On the other side of the walkway we saw the sealed cheese being transported to the ageing room in paper boxes. And on the other end of the room there were the blocks of aged cheese making their way to the cutting, sorting and inspection area. From there, they apparently got packed in Tillamook packaging and got all-set for the supermarkets and the aisles of Tillamook Cheese Factory’s on-site store.
|The viewing area|
|The processing area.|
|Some information for the self -guided tour of the factory. The viewing area had several boards like these.|
|The pressed cheese getting sealed and moved towards the ageing chamber.|
|I believe these are the 40-pound loaves.|
|Cheese on the way to the ageing chambers.|
|These must be Tillamook’s ‘Baby loaves.’|
|Inspection area, I believe.|
|Look at all that cheese. This definitely is the cheesiest place I’ve been to. 😀|
I had gone in hoping to see the initial part of the cheese making: that of the
milk being turned into cheese just as I had seen in the video on the cheese
factory’s site. Not being able to see that was a bit disappointing.

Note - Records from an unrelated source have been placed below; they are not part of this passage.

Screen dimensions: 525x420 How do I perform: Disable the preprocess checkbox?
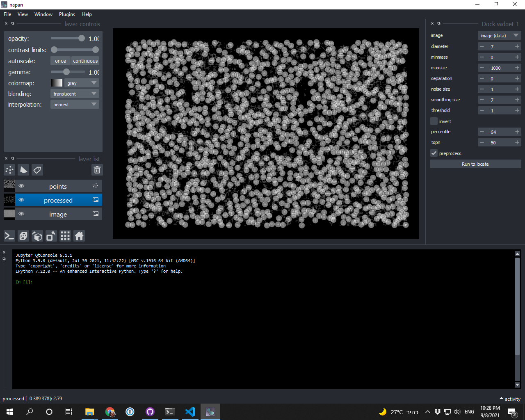pyautogui.click(x=434, y=153)
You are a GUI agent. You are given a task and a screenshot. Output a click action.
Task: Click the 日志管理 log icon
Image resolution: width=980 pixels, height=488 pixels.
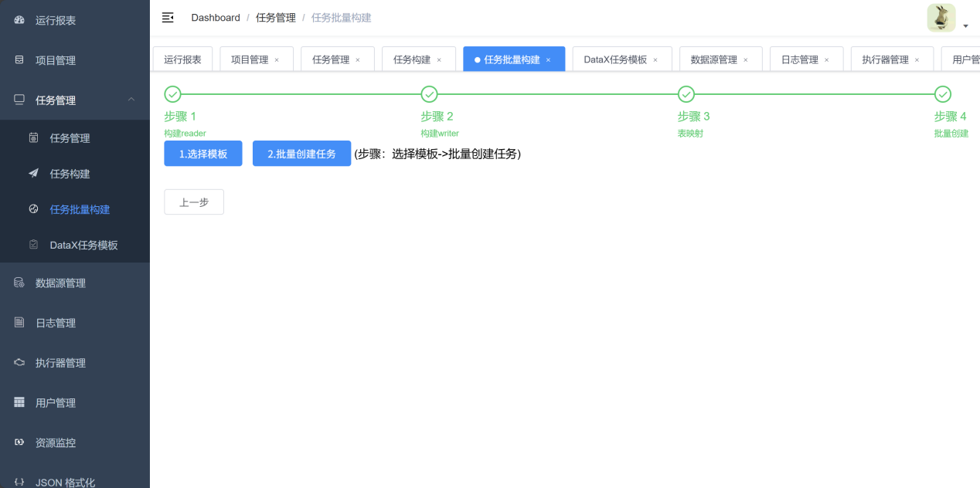click(19, 323)
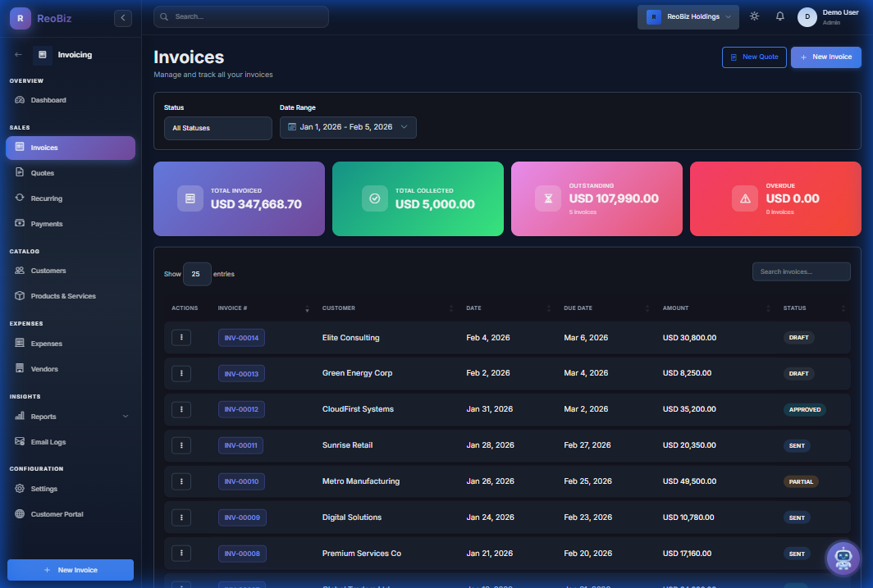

I also wish
we could have gotten a glimpse of the ageing room. Even pictures of the room should have been enough. Anyway, I returned happy that I got to learn of the steps of the cheese-making process
and also all about that cheese company called Tillamook.
Did you know that Tillamook Cheese Factory is a co-operative?
Tillamook Chese factory is owned and run by the people who own the farms in the area, and rear the cows that
call Tillamook county home.
If you’d like to visit Tillamook Cheese Factory:
- You might want to save this plan for those rainy days. Since the cheese factory tour happens indoors, the rains of the Pacific Northwest will not play spoilsport.
- The Cheese Factory has a store attached to it so if you like any of the cheeses you tasted, you know where to pick it up before you leave Tillamook.
- You can find food here. There is a cafe at the Cheese Factory — the Creamery Cafe.
- You can even taste some Tillamook ice cream here. It is not part of the factory tour, so you will have to buy it separately.